Paul Polman, the ex-P&G executive now controversially installed as chief executive of Unilever, likes to think of himself as a “simple man” from a “simple town” and a “simple background”. “That’s why I like consumer goods,” he adds.

So I was somewhat surprised to find him in a more mystical frame of mind later in the FT article. There is, he says, more synergy between some of the company’s food and beauty brands than between its home and personal care brands. And he goes on to suggest, enigmatically, that some of the technologies developed for its tea and ice-cream products have applications in skin creams. “Inner beauty and outer beauty are closely related… we think that is a competitive advantage.”

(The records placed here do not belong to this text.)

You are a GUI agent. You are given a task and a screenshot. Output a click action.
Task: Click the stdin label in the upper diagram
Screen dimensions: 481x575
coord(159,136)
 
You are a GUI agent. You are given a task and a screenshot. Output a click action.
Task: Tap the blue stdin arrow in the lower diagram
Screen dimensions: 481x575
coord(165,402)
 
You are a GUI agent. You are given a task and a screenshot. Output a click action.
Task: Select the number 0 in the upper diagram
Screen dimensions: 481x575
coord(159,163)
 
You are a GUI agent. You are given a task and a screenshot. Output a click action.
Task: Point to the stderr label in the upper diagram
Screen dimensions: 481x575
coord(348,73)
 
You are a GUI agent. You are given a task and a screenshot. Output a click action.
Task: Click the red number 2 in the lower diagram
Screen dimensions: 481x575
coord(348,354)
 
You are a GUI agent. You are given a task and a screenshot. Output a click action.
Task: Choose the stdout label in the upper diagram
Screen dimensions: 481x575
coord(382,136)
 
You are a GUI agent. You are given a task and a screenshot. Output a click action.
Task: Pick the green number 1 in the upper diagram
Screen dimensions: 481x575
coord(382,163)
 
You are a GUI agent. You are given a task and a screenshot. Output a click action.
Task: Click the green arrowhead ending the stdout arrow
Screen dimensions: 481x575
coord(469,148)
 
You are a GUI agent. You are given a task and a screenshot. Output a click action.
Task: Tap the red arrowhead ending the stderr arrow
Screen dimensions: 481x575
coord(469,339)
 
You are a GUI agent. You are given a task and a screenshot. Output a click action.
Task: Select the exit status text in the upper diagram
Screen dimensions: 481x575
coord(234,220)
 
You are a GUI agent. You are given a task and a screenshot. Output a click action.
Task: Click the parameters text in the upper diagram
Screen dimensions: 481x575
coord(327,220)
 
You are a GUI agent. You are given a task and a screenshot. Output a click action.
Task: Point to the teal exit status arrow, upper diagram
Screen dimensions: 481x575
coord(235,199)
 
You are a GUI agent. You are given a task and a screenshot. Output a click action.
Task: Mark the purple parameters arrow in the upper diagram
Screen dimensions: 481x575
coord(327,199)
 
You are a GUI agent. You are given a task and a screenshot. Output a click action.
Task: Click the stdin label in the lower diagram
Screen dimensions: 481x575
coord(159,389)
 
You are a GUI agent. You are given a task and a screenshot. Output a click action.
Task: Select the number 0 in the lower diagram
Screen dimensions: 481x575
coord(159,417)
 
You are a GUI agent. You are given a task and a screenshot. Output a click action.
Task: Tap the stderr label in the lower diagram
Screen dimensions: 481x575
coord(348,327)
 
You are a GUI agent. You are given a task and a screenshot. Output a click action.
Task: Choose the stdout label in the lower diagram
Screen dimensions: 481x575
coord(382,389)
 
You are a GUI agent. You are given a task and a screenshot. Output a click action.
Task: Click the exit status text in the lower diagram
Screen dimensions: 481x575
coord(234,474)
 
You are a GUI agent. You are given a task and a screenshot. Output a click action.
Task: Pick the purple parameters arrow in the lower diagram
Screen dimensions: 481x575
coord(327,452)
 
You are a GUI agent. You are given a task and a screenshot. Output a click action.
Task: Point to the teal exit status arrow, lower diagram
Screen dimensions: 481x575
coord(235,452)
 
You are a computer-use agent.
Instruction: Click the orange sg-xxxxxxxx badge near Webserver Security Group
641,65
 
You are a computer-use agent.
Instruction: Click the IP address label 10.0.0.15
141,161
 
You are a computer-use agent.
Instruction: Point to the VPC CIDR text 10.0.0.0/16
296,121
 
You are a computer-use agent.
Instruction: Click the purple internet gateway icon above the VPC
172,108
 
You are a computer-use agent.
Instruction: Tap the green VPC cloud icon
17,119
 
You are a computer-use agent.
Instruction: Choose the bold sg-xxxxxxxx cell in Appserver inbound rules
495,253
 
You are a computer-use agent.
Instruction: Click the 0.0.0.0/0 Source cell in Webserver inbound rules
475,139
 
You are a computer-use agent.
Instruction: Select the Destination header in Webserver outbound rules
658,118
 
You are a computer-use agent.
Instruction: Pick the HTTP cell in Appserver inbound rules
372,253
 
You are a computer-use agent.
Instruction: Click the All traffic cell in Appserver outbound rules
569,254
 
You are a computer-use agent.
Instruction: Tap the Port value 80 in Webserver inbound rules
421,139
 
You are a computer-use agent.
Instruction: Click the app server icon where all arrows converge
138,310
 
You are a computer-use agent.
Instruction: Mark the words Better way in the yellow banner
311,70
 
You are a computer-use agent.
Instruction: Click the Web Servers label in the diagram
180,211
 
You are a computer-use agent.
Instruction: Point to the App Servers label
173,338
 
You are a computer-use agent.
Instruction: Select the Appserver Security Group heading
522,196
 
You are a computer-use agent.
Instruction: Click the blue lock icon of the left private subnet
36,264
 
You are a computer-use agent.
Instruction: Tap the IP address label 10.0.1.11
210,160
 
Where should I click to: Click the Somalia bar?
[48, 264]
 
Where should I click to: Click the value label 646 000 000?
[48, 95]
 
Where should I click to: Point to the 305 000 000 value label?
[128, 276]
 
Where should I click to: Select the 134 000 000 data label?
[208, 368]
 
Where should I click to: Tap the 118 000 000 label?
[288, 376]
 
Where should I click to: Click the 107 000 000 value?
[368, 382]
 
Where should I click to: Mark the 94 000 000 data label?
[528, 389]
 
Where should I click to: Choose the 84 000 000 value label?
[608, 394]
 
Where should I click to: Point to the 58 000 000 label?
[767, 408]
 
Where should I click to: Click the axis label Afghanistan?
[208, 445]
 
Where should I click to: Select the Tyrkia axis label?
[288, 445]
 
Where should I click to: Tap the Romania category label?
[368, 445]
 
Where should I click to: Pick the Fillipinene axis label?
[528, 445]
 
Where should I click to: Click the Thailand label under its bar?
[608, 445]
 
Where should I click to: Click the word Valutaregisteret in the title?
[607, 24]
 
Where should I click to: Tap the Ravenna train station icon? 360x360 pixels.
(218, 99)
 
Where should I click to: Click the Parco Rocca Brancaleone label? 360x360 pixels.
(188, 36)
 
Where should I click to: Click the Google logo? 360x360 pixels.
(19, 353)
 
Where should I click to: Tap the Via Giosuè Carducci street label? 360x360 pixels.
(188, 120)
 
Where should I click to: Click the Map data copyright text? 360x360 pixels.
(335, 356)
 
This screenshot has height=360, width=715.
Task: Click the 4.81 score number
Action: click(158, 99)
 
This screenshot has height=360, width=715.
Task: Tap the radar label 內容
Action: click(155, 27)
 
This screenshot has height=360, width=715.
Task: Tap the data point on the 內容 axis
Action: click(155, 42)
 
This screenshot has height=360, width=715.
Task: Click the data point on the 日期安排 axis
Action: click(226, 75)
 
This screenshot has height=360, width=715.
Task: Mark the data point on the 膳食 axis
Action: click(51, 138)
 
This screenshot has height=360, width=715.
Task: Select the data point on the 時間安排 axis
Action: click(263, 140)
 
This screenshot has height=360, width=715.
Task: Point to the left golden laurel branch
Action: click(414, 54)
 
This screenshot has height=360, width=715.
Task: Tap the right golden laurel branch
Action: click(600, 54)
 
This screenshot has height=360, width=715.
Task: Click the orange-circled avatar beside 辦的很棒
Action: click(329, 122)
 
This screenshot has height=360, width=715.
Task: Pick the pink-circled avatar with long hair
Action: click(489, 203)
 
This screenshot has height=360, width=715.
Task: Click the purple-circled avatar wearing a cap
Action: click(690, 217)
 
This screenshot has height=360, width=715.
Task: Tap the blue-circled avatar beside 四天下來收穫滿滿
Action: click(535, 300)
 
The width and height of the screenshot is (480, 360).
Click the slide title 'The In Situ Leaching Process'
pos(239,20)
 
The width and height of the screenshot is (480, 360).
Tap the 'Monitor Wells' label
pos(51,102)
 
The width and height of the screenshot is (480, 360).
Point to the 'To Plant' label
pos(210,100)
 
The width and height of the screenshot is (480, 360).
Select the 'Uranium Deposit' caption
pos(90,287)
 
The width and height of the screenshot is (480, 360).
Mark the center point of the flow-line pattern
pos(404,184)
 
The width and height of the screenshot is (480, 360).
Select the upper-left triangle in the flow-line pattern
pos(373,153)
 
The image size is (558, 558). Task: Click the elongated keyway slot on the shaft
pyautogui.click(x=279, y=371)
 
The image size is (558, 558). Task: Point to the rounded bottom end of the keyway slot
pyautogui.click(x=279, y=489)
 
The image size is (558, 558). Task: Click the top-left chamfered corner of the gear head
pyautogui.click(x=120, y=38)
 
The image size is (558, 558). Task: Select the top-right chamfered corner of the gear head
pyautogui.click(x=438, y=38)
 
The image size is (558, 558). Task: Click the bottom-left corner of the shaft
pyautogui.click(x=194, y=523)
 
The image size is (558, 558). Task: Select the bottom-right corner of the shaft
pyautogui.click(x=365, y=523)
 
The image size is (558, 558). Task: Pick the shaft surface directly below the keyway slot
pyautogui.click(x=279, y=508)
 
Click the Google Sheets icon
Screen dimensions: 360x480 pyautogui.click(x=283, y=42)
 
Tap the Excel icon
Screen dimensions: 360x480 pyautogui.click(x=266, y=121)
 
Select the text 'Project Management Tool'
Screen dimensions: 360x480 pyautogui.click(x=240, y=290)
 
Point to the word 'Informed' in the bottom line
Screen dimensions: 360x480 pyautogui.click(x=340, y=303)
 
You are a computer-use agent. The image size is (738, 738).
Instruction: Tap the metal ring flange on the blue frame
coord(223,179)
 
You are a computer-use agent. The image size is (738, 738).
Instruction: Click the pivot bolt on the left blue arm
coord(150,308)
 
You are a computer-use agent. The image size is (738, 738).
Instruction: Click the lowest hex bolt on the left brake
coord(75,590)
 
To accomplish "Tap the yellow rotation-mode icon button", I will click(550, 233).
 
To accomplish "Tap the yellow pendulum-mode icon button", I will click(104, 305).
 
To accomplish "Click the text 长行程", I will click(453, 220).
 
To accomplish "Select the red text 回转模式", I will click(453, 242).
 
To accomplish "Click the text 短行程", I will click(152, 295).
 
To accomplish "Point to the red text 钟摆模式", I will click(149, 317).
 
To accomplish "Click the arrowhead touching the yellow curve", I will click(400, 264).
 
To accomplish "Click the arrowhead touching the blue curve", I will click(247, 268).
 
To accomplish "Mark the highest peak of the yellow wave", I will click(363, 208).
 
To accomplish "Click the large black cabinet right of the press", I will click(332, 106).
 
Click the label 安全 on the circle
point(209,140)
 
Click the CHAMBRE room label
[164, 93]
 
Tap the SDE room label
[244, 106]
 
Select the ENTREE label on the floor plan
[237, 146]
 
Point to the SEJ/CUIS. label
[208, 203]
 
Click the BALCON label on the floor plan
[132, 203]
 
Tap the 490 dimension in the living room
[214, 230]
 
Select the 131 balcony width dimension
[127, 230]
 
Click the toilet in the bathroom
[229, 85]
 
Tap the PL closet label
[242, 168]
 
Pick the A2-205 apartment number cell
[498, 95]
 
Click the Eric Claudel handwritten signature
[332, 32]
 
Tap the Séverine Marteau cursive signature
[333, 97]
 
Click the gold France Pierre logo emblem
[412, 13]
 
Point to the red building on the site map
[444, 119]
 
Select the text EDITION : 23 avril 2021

Whatever does he mean? That Wall’s ice-cream has a secondary application as Dove hand lotion? Or that you can squirt Lynx in your tea and gain extra sex appeal?

I think not. Polman’s last job was as a senior executive at Nestlé, where he played an important role promoting it as a “nutrition, health and wellness” company rather than the un-PC confectionery-maker that we are all more accustomed to. As part of this corporate transformation, Nestlé has created an interesting joint-venture with L’Oréal, the cosmetics company which Nestlé part owns. Called Inneov, its nutraceutical products blend Nestle’s nutritional insights with L’Oréal’s dermatological research.

At the time of Inneov’s foundation, in 2002, Nestlé rightly claimed to have come up with an industry first. So, I am not entirely sure how Polman, in borrowing Nestlé’s strategy, thinks he is creating a “competitive advantage.”